[Screen grounding examples]

════════════════

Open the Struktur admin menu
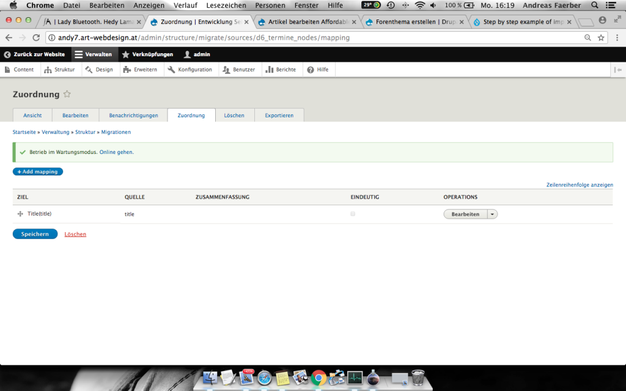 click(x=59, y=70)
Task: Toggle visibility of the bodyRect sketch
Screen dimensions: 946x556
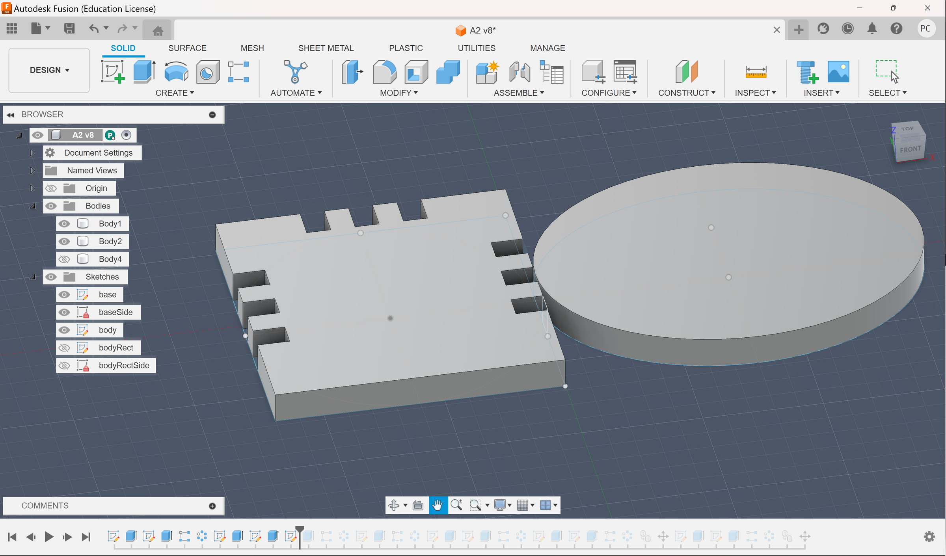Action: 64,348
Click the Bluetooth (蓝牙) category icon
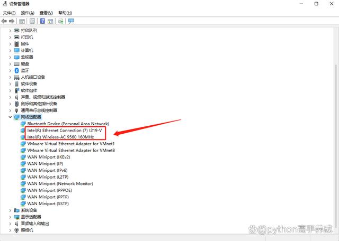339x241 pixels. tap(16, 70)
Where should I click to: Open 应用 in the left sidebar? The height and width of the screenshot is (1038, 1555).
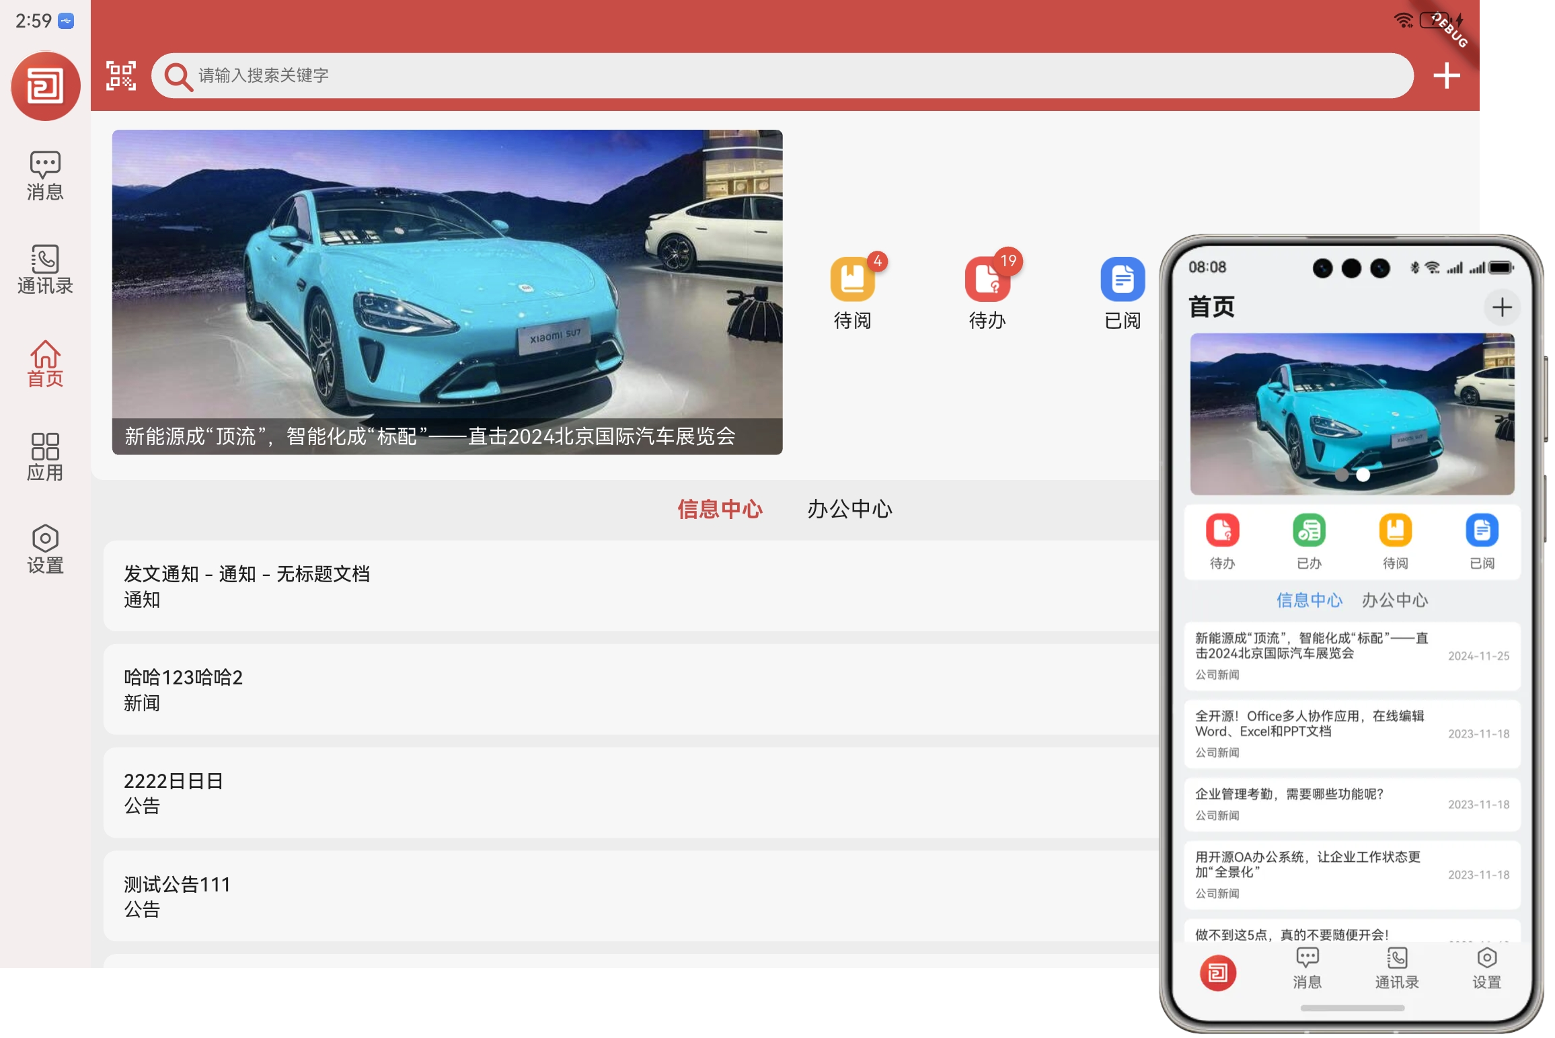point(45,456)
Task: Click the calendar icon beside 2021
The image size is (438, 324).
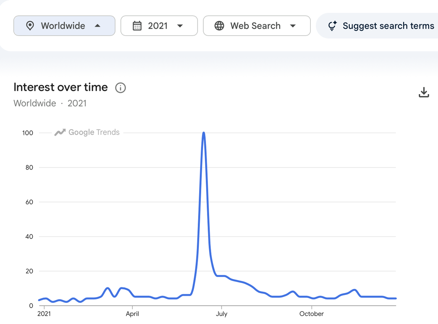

════════════════

Exercise brief: Copy the records word for word, starting at the line containing "Click the Bluetooth (蓝牙) category icon" and continuing through the end of the records. Omit the pictures.

Exercise solution:
Click the Bluetooth (蓝牙) category icon
339x241 pixels. tap(16, 70)
Where should I click to: Open 应用 in the left sidebar? The height and width of the screenshot is (1038, 1555).
point(45,456)
Task: Click the calendar icon beside 2021
The image size is (438, 324).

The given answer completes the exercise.